The Hooters are an American rock band from Philadelphia, Pennsylvania. The band combines elements of rock, reggae, ska, and folk music to create its sound. 

The Hooters first gained major commercial success in the United States in the mid-1980s due to heavy radio airplay and MTV rotation of several songs, including "All You Zombies", "Day by Day", "And We Danced" and "Where Do the Children Go". The band played at the Live Aid benefit concert in Philadelphia in 1985. In Europe, the Hooters had success with the singles "All You Zombies" and "Johnny B", but the band's breakthrough across Europe came with the single "Satellite". The band played at The Wall Concert in Berlin in 1990.

The Hooters have staged successful tours in Europe. In 2007, the band released its first album of new material since 1993, Time Stand Still. The band's most recent release was Give the Music Back: Live Double Album, released in 2017.

Career

Early years (1980–1984)
The Hooters were formed by Rob Hyman and Eric Bazilian in 1980 and played their first show on July 4 of that year. They took their name from a nickname for the melodica, a type of keyboard harmonica. Hyman and Bazilian met in 1971 at the University of Pennsylvania. In the late 1970s, they played in a Philadelphia-based band called Baby Grand, which featured local singer David Kagan.  Baby Grand released two albums on Arista Records.

During the early 1980s, The Hooters played on the Philadelphia club scene, boosted by airplay on WMMR, the major rock radio station in Philadelphia. Their music was also played frequently on WRDV-FM in Bucks County, Pennsylvania. They soon became a huge success along their native East Coast, playing everything from clubs to high schools, while appearing on local television shows.  The original versions of "Man in the Street," "Fightin' on the Same Side," "Rescue Me," and "All You Zombies" were released as singles in this time period.

On September 25, 1982, The Hooters opened for one of The Who's farewell tour concert shows at JFK Stadium in Philadelphia on a bill that also included The Clash and Santana.

In 1983, John Kuzma (guitar) and Bobby Woods (bass) left the band. They were replaced by John Lilley (guitar, backing vocals) and Rob Miller (bass, backing vocals), two former members of another popular local group, Robert Hazard and the Heroes.

Later on in 1983, The Hooters began working at last on their first album. The result, Amore, was released on the independent label Antenna and sold over 100,000 copies. Amore included songs like "All You Zombies", "Hanging on a Heartbeat", "Fightin' On The Same Side" and "Blood From A Stone", all of which would reappear in different versions on later albums.  Although a studio album, Amore captured the same energy and spirit that made The Hooters admired for their live performances.

That same year, Bazilian and Hyman were asked to write, arrange and perform on the debut album of a relatively unknown singer named Cyndi Lauper, She's So Unusual, which was being produced by their former producer and friend, Rick Chertoff.  Hyman co-wrote the song "Time After Time" (and also sang the lower harmony vocal in the choruses), which went to hit Number 1 on the Billboard Hot 100 Singles Chart and was subsequently nominated for a Grammy Award for Song of the Year. On July 26, 1984, at the Four Seasons Hotel in Philadelphia, Columbia Records signed the Hooters to their first major recording contract.

* **Excerpted records**:

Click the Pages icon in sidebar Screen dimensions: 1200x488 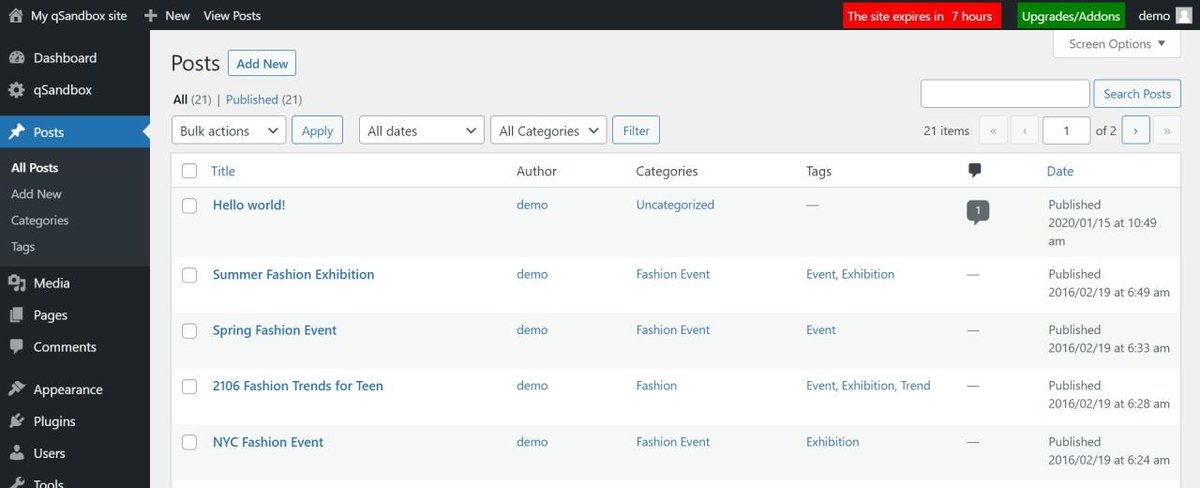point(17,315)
--
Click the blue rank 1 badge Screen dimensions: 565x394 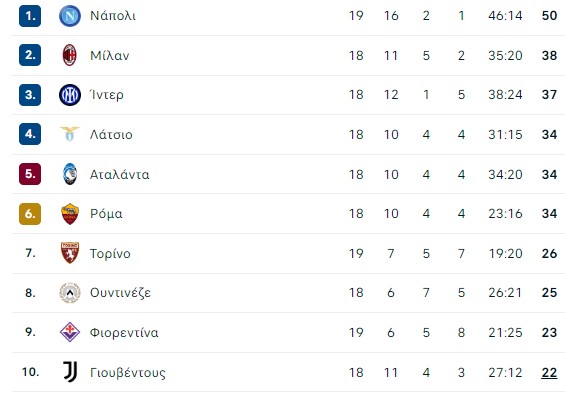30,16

* **Problem details**:
Please reproduce the Hooters passage word for word, starting at "On September 25, 1982, The" and ending at "Clash and Santana.". You won't need the entries for this.

* **Task result**:
On September 25, 1982, The Hooters opened for one of The Who's farewell tour concert shows at JFK Stadium in Philadelphia on a bill that also included The Clash and Santana.